#### TASK OBJECTIVE
From the rows below, extract every line that contains the string "Open", copying each line in full. The match is case-sensitive.

#### SUPPLIED MATERIAL
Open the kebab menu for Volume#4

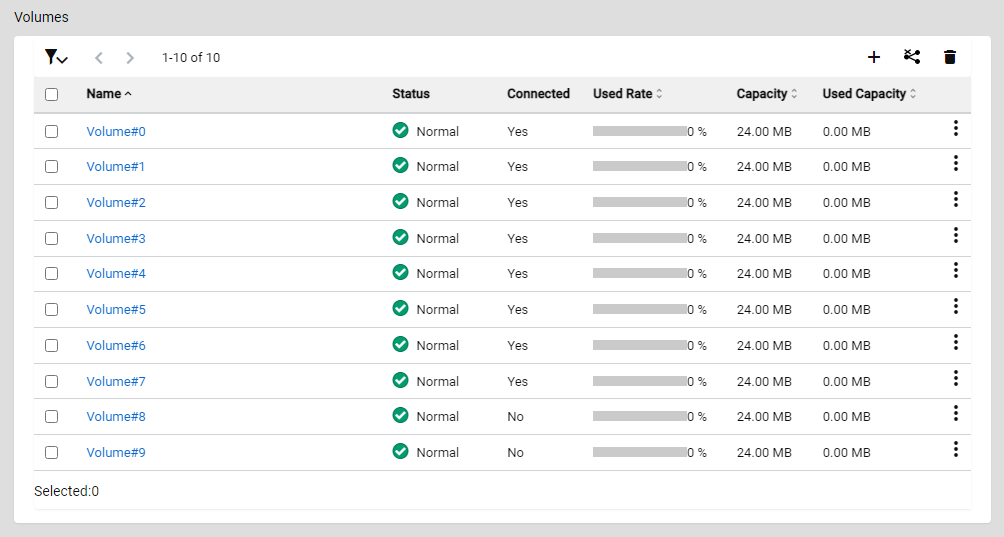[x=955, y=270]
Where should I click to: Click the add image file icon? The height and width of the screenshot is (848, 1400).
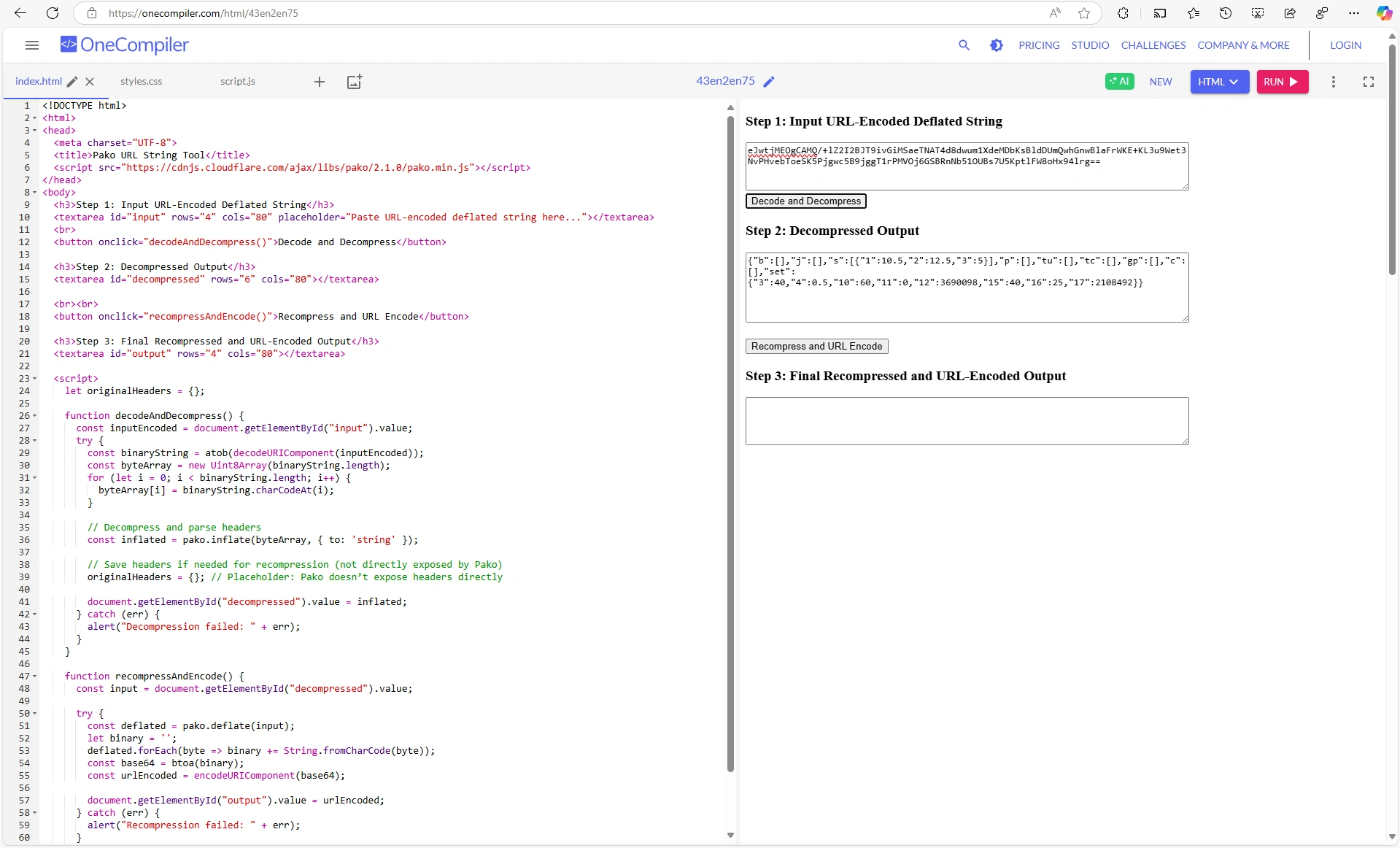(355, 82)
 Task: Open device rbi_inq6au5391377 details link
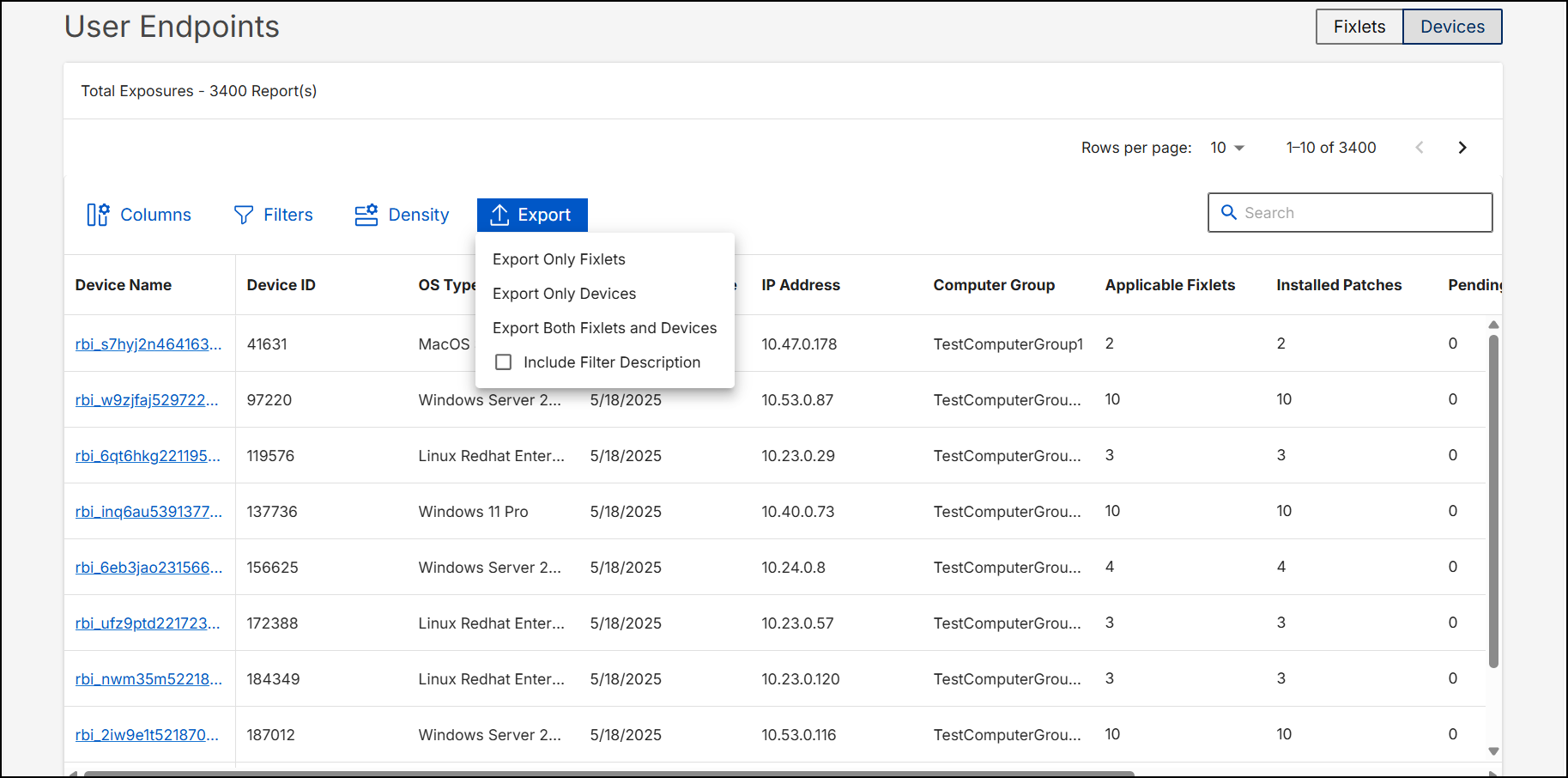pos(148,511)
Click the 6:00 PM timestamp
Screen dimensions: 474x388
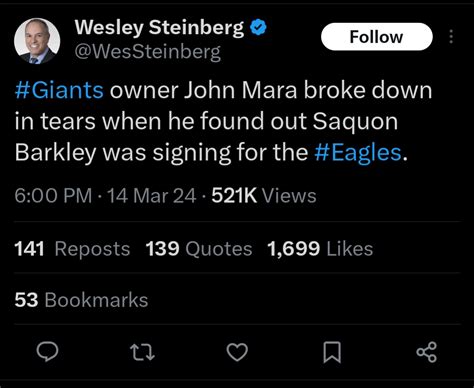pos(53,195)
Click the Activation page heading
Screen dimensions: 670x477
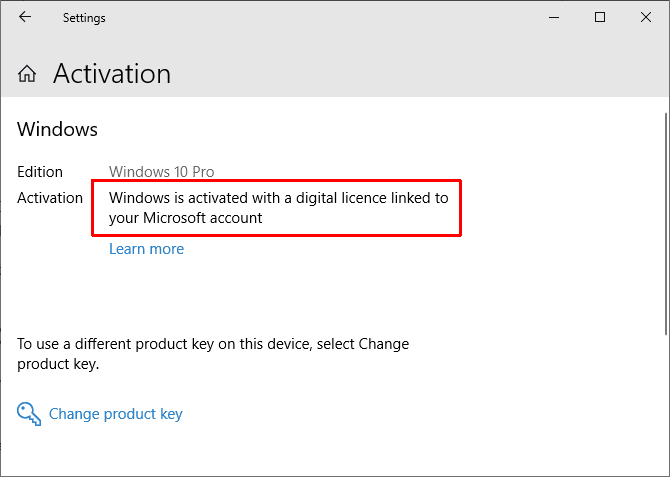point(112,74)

#### EXERCISE SOLUTION
Open the kebab menu for Volume#4
 Task: Open device rbi_inq6au5391377 details link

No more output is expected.